Back home, Dnevni telegraf continued to be printed in Montenegro and smuggled into Serbia, with a constant threat of financial charges being turned into criminal ones.

On December 5, 1998, an article about a murdered surgeon Aleksandar Popović appeared in the paper, claiming the deceased criticized Minister of Health Milovan Bojić. Minister responded by pressing charges on grounds of "smeared honour and reputation" under the new information law. That resulted in another 450,000 dinar fine for the paper.

Few months later, in March, public prosecutor pressed criminal charges in Bojić case against Ćuruvija as well as two Dnevni telegraf journalists, Srđan Janković and Zoran Luković, for "disseminating false information". That led to one more quickie trial on March 8, 1999, and a 5-month jail sentence for the trio.

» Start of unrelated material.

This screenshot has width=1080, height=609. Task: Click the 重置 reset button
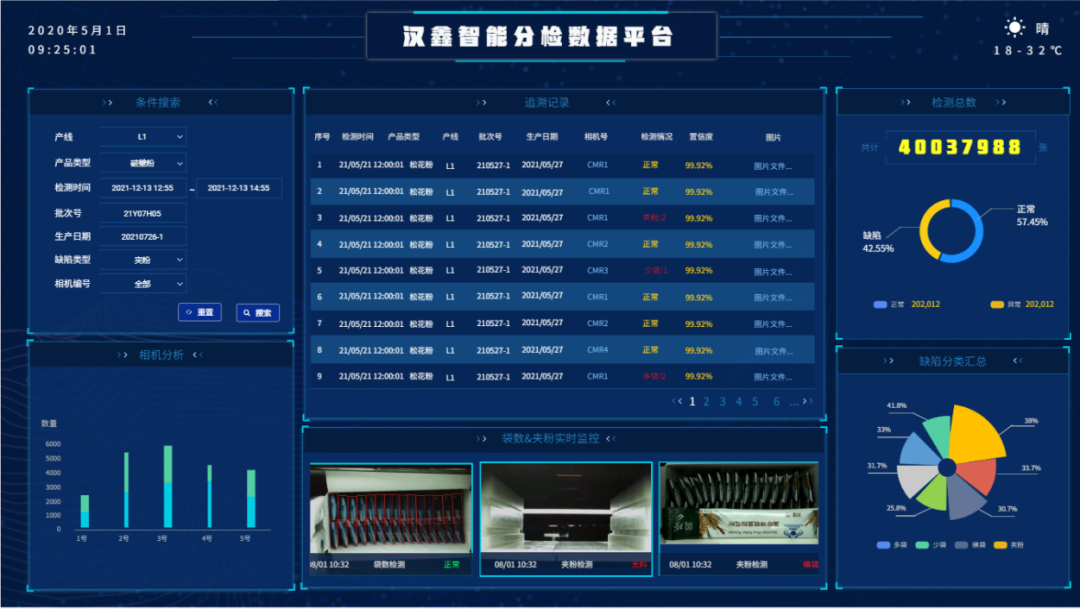click(199, 312)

In late March 1999, as it became certain NATO would soon commence its air campaign against Serbia, Ćuruvija decided he did not want to continue publishing in such circumstances. He announced the decision at what turned out to be the last staff meeting, while also adding he hoped to see everyone back once the air strikes end. The newspaper stopped publishing on Wednesday, March 24, 1999 - the first day of the air strikes. The screaming headline on the front page of the last issue was "Sprečite rat" (Avert the war).

That would never happen, unfortunately, since on Easter Sunday April 11, 1999 in the middle of NATO bombing of FR Yugoslavia, Slavko Ćuruvija was murdered in a professional hit style execution.

This also marked the end of Dnevni telegraf.